Overall length: 48.7 cm / 19.2 inch
Blade length: 24.5 cm / 9.6 inch
Thickness: forte 9.5 mm, middle 15 mm, near tip 12.5 mm
Blade width: forte 48 mm, middle 29 mm, near tip 18 mm
Bulge: 16.5 mm thick by 26 mm wide.
Weight without scabbard: 724 grams
Origin: North India.
Materials: Iron, steel, silver.
Dating: 18th century
A heavy Indian katar with substantial armor piercing blade. The blade has an acute point and a thick bulge near the tip where it reaches a thickness of almost twice the forte. Most of these are of wootz steel, but in its current state it is impossible to determine this is wootz as well.
Blade has deep grooves, more like sunken panels, with high ridges separating them. Such grooves are often erroneously called "blood grooves" but are usually purely meant to lighten a blade while keeping it rigid. Sometimes the grooves and sunken panels are so shallow that they are almost purely ornamental.

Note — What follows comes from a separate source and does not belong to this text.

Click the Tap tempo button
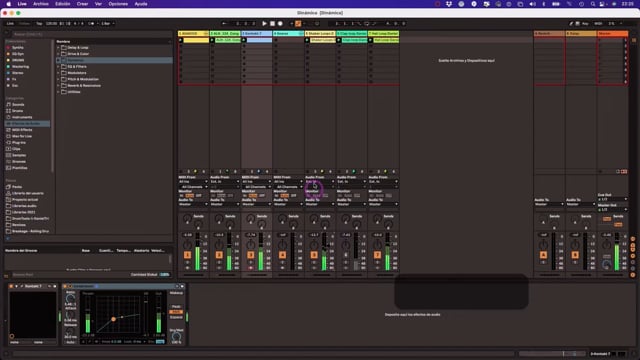This screenshot has height=360, width=640. pos(39,24)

The grooves on this katar, however are deep enough to lighten the structure while maintaining rigidity and even to act as actual channels to drain blood out of a wound so the weapon doesn't function as a "stop" if not extracted. It's a guess, but perhaps these heavy armor piercers are made this way because they are more likely to get stuck in a steel plate.

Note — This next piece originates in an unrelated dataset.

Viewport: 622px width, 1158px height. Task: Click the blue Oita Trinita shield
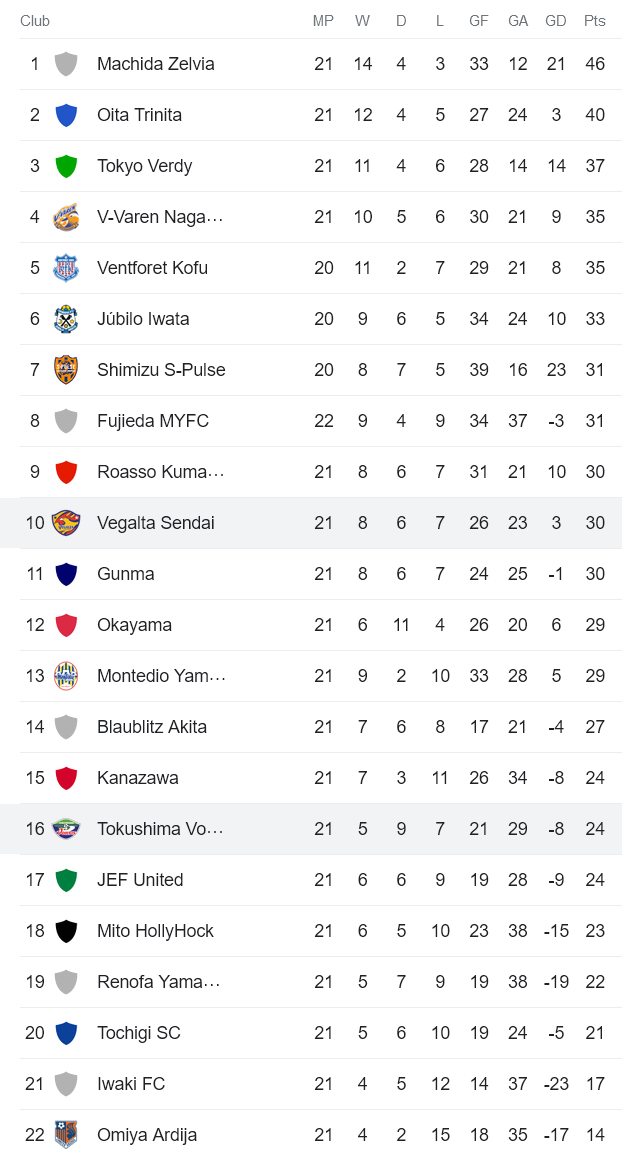pos(66,115)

The handle consists of three bars, their ends protruding from the sides of the two long, thick steel sidebars with remains of old silver damascening. It is a very simple but well-executed piece, relying purely on its geometry and not on decoration for its aesthetic appeal. The weapon is currently in an old mirror finish.

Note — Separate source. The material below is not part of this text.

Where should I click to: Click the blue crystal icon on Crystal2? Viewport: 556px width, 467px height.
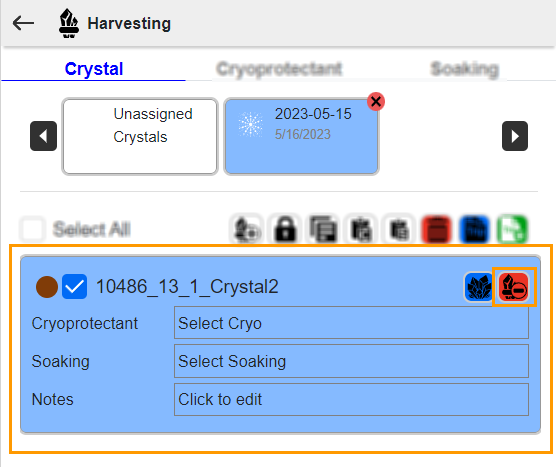tap(479, 287)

This katar is part of a group of north Indian katar with some shared features:
1. Highly geometric handle construction with multiple handlebars that go through simple sidebars and protrude on each side.
2. Relatively narrow, extremely thick armor piercing blades that seem suitable against heavy armor.
Nordlunde, Jens: A Passion for Indian Arms; a Private Collection. 2016, Denmark. Self-published. For similar handles, see catalog numbers 112 (dated 1803-1804), 46. For similar handles and characteristic narrow blades, see catalog numbers 55, 65, 134, 157.